For further reasoning, please read my latest journal, "I'm a Truth Addict", at http://heattitude.deviantart.com and please try and understand where I'm comming from, and going,  before any negative views/opinions are given.  The worst thing is a view that is unsupportive and stems from ignorance.  Thank you.

	Election Day has come and gone and once again the nation has dropped the proverbial soap in the shower and we just got it right in the ever-loving ass.
	This shouldn’t come as much of a shock at all when one takes into consideration the history of the society of America.  Sex, drugs, guns and money is what this land is all about when it’s simplified even further (if even that is possible, because if American’s love anything, then it has to be we love being simple.).  From beginning to end (both figuratively and literally) the nation known as America has been about selfishness and greed.  Any read from a history book is clear proof of such outcries.  The entire purpose of the colonization of the Americas was to seek profit from natural resources and anything else that could be crated and shipped across the Atlantic, just like any other good colony.  As children of America we are raised to believe that the colonists wanted to break away from a cruel and evil tyrant of a King.  The independence of America was solidified in pure greed.  American colonies cried about taxation and lack of representation.  The truth is that the American colonies did have representation, not to the King—who had little of any say in the entire world as he was stripped of such power by the Magna Carta, which created a Constitutional Monarchy in which Parliament received full power of the nation while the King remained a figure head who received a nominal salary for sitting on his throne and looking pretty—but to Parliament, the real governing body of Britain.  In fact, the only reason the colonies were being taxed was because of the war Britain had fought to protect the colonists.  Payment for services is only fair, especially in setting in which Capitalism has dominated.  But colonists refused to pay such taxes and revolted making large lies about lacking representation when they clearly had representatives to the house of Parliament.   The Mayors, Governors, and other appointed government officials acted as representatives for the colonists.  American Revolution was about the citizens, the middleclass specificly, as the upper-class was making a fortune from everything and the lower class was too busy working and breaking their backs to say much of anything about taxes, refusing to pay their fair share.

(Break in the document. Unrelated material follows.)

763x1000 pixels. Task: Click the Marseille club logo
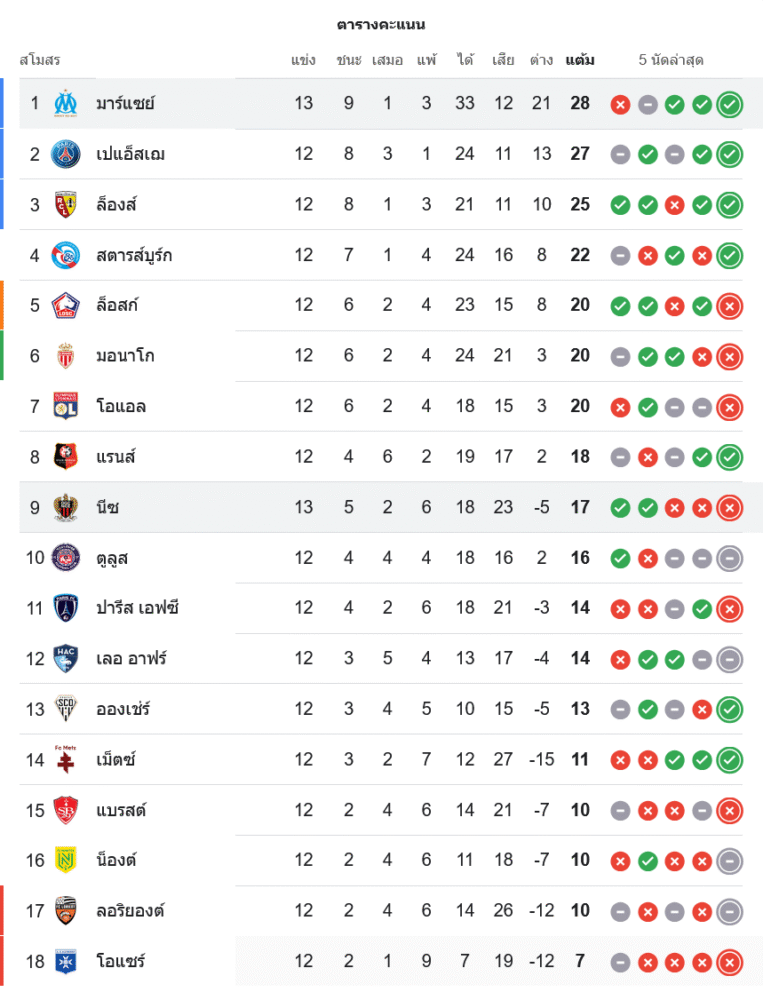point(65,103)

Furthermore, the great and powerful wizards that were the Founding Fathers constructed the government in such a way that it gave the illusion of freedom and equality when in reality they were preparing to line their and their successors’ pockets with as much money as possible.
Read the Constitution carefully and the point of slavery is brought up over and over again, the most of any topic in the constitution, making it legal and proper action in the soon to be United States.  The reason for this is that the economy of the American Colonies was strongly based around agriculture (it wasn’t until before the Civil War that the industrial revolution really affected the States) and it needed cheap and free labor to keep high profit margins.

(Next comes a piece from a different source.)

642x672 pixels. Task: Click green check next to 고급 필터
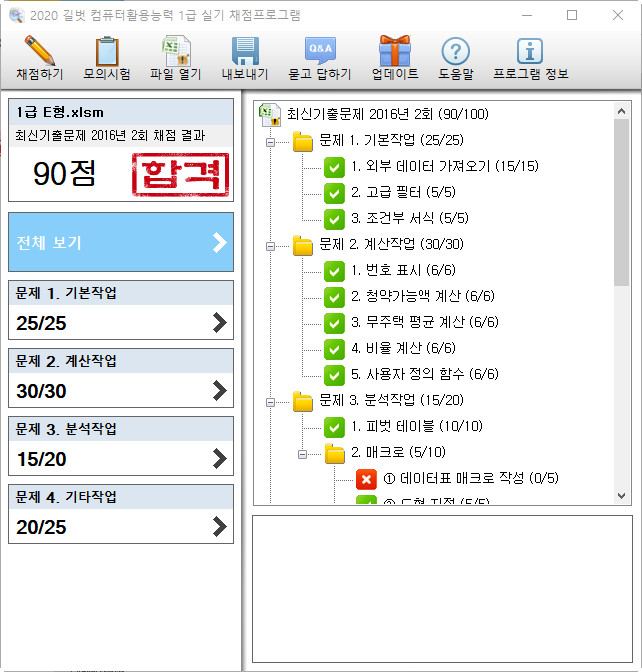(335, 192)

More evidence of rich, white men protecting their wallets with no regard for “equality.”
Once the Confederacy formed, the Federal government was losing out on a fortune from tax revenues.  So they needed to get those “rogue” states back at any cost, and did so by going to war.

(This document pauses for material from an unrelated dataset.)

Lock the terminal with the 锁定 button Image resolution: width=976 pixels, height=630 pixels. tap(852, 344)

Again, growing up, American children are taught myths of how the key motivation for the Civil War is to free the slaves, yet this is an obvious lie as the government allowed the southerners to go north and retrieve their slaves who had run away because of the official Run Away Slave Act.  In fact, Americans are given the idea that every southerner owned slaves, and had hundreds of them.  The truth is that a minute fraction of Southerners actually owned any slaves, and the majority of those that did owned no more than one or two.  The “Gone with the Wind” style plantations with endless numbers of slaves is a myth as only a handful of individuals actually owned anything like that.
	The American public is treated like a bunch of fools, and we enjoy wallowing in the lies and myths.  Which is clearly why the Founding Fathers set up the constitution to assist those with money and those who were well educated (another benefit of being rich as few people outside of the upper class went to college, or even accomplished much of anything outside of school—George W. Bush not withstanding).  The nation as a whole is full of ignorant individuals who will do and say what they’re told by the government, media, and religion, all of which work to limit radical thought and action by force.  The Electoral College was established to ensure that it was the elite who chose the figure head of the nation, and not ignorant voters who follow the party line like mindless drones.
	The Greeks were a true democracy; however they emphasized education and thought above almost everything else.  But this is a nation of fools and we get a Constitutional Republic.
	Yet the past four years, and the next four, have and will continue to ensure we have a leader who is a functional illiterate (the man can’t pronounce a simple word like “nuclear” without butchering the English language)—so much for the idea of being run by the “educated” elite.
	And like fools we let the nation and its leaders go to war for money.
	The Nation has gone into every war for the primary reason of fear and profit.  The United States entered the First World War because the German’s crossed the line and sank and hijacked our cargo ships (which were being used to supply both the Allies and the German armies).  Unrestricted submarine warfare was a part of it, but not they key reason the nation entered the way like so many high school history courses teach.  The United States played both sides of the war for money, and when one side stopped being a gracious customer, we took to arms.  The Second World War saw the same thing occur, and our entrance into the war, from supporting the Allied forces to going to war with Japan was our own damn fault.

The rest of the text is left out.